IKEA® Tertial lamp, steel tube and IKEA® Trensum mirror, and gold-coloured aluminum foil.
Dimensions variable.
2021
Taking Baquerizo’s movements as a courier in the city of Utrecht as a starting point, this work appears as a mirror, showing the entangled nature of two very particular contexts and times.
The first: the 15th century colonial trade between the Spanish and the native inhabitants of the Abya-Yala territories (now The Americas), in particular the trade of Abya-Yala gold for European mirrors, an object the local Abya-Yala population had never seen before. Hidden underneath this unfair economy lies the “New World”’s desire for conquest, possession and assault, and its aim to impose a single truth.
The second: IKEA®, one of the most popular European companies today. IKEA® shops mount a “fake jungle” of products, with paths directing bodies as they please in order to gain maximum profit.
The Spanish colonists’ act of stealing in the name of “trade” and IKEA®’s act of imposing a deliberate consumer pattern, are connected as both impose a (neo)colonial power structure.
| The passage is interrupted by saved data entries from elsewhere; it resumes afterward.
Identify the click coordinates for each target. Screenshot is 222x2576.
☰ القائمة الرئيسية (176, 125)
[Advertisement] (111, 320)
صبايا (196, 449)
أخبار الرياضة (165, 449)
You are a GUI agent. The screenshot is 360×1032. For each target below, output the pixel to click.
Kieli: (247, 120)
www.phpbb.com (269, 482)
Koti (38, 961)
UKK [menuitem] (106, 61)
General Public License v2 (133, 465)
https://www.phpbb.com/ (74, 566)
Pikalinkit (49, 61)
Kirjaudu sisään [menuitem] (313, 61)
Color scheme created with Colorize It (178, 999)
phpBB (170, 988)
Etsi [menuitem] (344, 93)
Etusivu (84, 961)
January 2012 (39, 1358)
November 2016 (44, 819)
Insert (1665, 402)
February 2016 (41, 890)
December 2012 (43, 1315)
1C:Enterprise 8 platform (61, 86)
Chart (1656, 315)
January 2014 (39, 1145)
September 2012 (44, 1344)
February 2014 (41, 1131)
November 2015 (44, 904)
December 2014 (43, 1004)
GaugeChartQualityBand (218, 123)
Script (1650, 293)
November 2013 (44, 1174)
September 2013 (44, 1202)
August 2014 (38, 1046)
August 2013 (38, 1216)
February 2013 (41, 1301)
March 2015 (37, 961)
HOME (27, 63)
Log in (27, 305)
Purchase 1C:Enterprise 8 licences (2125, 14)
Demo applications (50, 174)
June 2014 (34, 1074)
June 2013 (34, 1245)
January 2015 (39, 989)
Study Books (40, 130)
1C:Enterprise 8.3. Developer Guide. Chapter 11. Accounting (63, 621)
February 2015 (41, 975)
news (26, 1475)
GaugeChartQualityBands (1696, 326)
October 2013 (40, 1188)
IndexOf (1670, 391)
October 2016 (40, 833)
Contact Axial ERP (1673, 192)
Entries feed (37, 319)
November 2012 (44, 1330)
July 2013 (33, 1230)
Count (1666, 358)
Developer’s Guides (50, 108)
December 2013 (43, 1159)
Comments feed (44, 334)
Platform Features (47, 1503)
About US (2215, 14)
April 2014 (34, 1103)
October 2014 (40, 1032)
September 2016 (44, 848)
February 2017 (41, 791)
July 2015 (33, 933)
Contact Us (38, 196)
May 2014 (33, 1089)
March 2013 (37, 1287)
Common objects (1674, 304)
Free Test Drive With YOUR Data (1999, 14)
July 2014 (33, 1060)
The fact that IKEA® Utrecht is located in a street called Columbuslaan (“Columbus lane”), only further heightens the analogy.
For this work, Baquerizo traveled to IKEA® Utrecht on a quest, asking if it is possible for an Ecuadorian, like himself, to explore this other jungle in the same way the Spanish colonists “explored” Abya-Yala in the 15th century. Obviously, gold is not so easy to find nowadays, so trading was not an option. The act of buying the objects turned the attempt at restaging and reversing this historical event into a failure.
With Mirroring South (or Golding North), which is built as a fiction, the artist attempts to cast the reflection back onto Europe, to denounce the conditions of representation, and instead call for decolonial repair.
This work was presented in the HKU MA Fine Art Graduation project: SCAFFOLDING SCAFFOLDING curated by Rachael Rakes at BAK basis voor actuele kunst in Utrecht, the Netherlands.